In a normal market, price is at least loosely tied to value. Better materials, more experience, tighter service or stronger outcomes can all impact the monetary value of something. You may not always agree with the markup, but you can usually identify what is driving it.

Healthcare pricing behaves differently.

That is why two versions of the “same” care can land at wildly different numbers. One may be wrapped in network contracts, administrative layers, and reimbursement logic that have very little to do with what was actually delivered. The other may be offered more directly, with fewer moving parts and less friction built into the price.

Once you understand that difference, lower pricing stops looking automatically suspect and starts looking more like a clue.

Good Buyers Still Get This Wrong

The hard question to answer is why so many experienced employers continue to accept pricing that clearly does not make much sense.

Part of the answer is that the system does a good job of making its structure feel inevitable. Most plans present decisions in a very narrow frame.

  • Stay in-network.
  • Avoid out-of-network.
  • Follow the plan rules.
  • Work within the channels you were given.
  • Over time, that starts to feel less like one way of organizing care and more like the only credible way. That framing shapes behavior, but it also shapes skepticism.

Employers are trained to ask whether an alternative is risky, but not whether the default is overpriced. They are quick to interrogate a new path, but much slower to interrogate the assumptions built into the old one.

And to be fair, it is easy to see why. The traditional path looks established. It has contracts, terminology, and infrastructure around it, so it feels formal, which people often confuse with being efficient or well-designed.

But those are not always the same thing.

The Missing Idea: A Better Starting Point.

A lot of healthcare decisions are made too late.

By the time someone is reviewing a deductible or looking at a quoted out-of-pocket amount, the decision framework is already narrow. The person is no longer evaluating the full set of options but instead is choosing from within a system that has already defined the acceptable paths.

This is where we desperately need a third option. One that starts with guided care rather than with a claim.

Instead of beginning with, “Which bucket does this provider fall into?” the conversation begins with, “What does this person need, who is best at delivering it, and what are the smartest ways to purchase it?”

That is a much better place to start.

Cash Pricing Is Useful for More Than the Savings

Cash pricing (paying a provider directly for a service instead of routing the charge through an insurance plan) gets talked about as if its main benefit is the lower cost, but the real value is that it reveals how much elasticity is sitting inside the system. It shows that the published or negotiated price is not necessarily some fixed representation of cost.

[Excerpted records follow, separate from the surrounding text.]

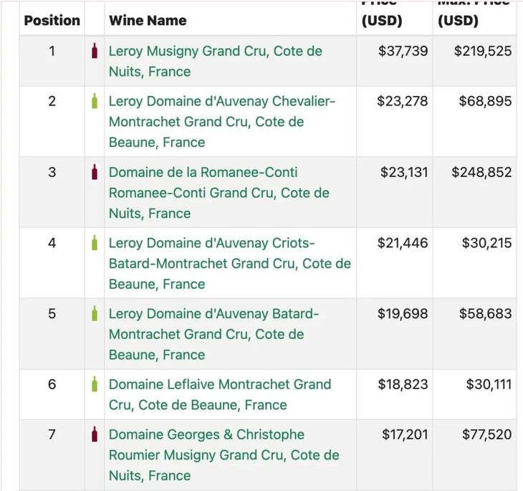Click green bottle icon beside d'Auvenay Batard-Montrachet

click(x=95, y=314)
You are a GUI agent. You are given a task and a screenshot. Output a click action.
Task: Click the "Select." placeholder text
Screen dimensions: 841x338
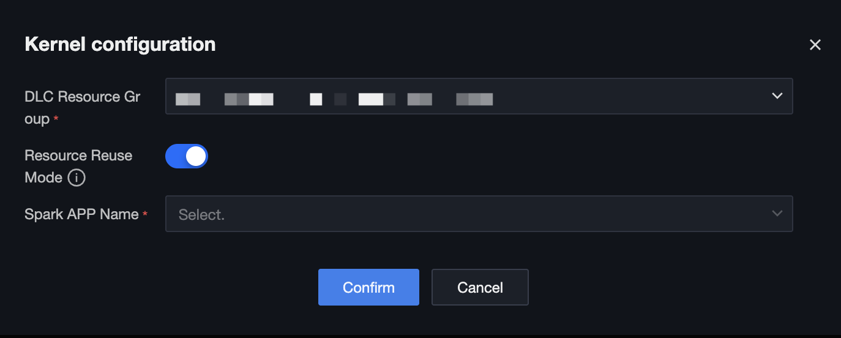tap(201, 215)
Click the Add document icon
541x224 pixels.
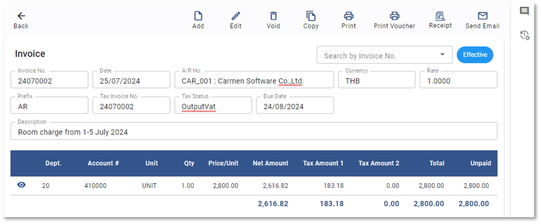[198, 16]
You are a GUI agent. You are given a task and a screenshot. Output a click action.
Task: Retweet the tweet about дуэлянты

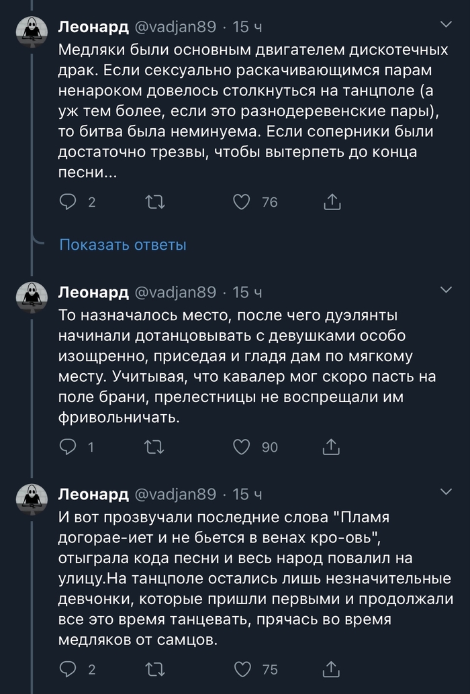tap(155, 446)

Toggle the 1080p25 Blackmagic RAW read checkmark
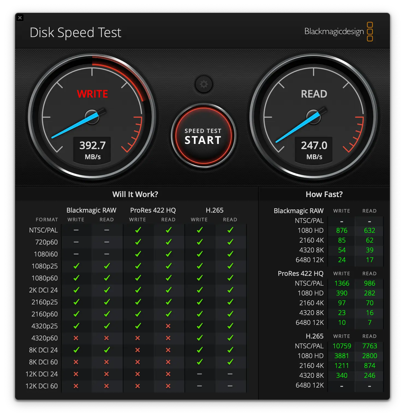point(106,266)
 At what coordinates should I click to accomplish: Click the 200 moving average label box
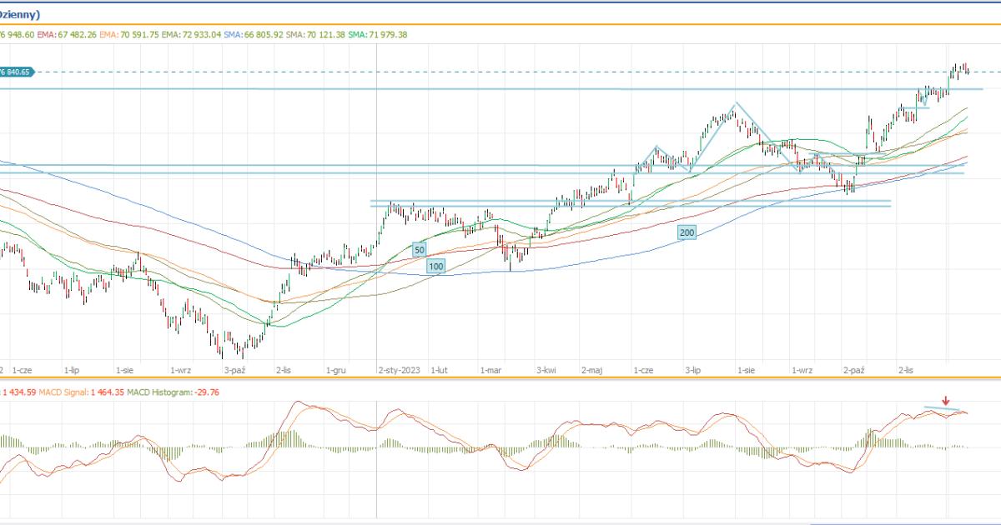(x=687, y=233)
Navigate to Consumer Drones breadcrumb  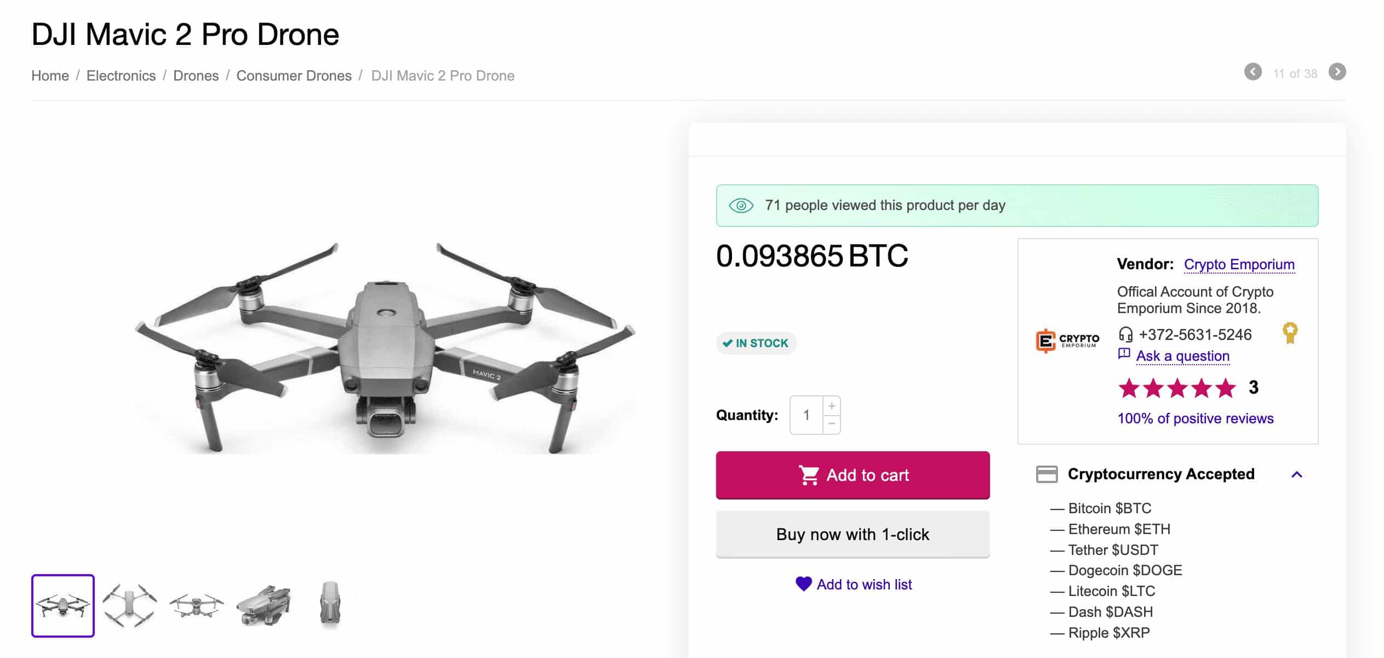click(294, 76)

In many cases, it is simply what the system was prepared to bill under a certain arrangement, which is a meaningful and significant distinction for employers.

Once you see that providers may accept a much lower rate when the process is simpler and the payment is more direct, you start to understand that a lot of healthcare pricing is not inevitable. It is procedural and contractual. And is often inherited from a reimbursement model that employers did not build but are still expected to fund.

That insight changes the conversation from “How do we absorb this year’s increase?” to “Which parts of our spend are truly fixed, and which parts only look fixed because we have never challenged the route they travel through?”

That is a much more productive place to operate from.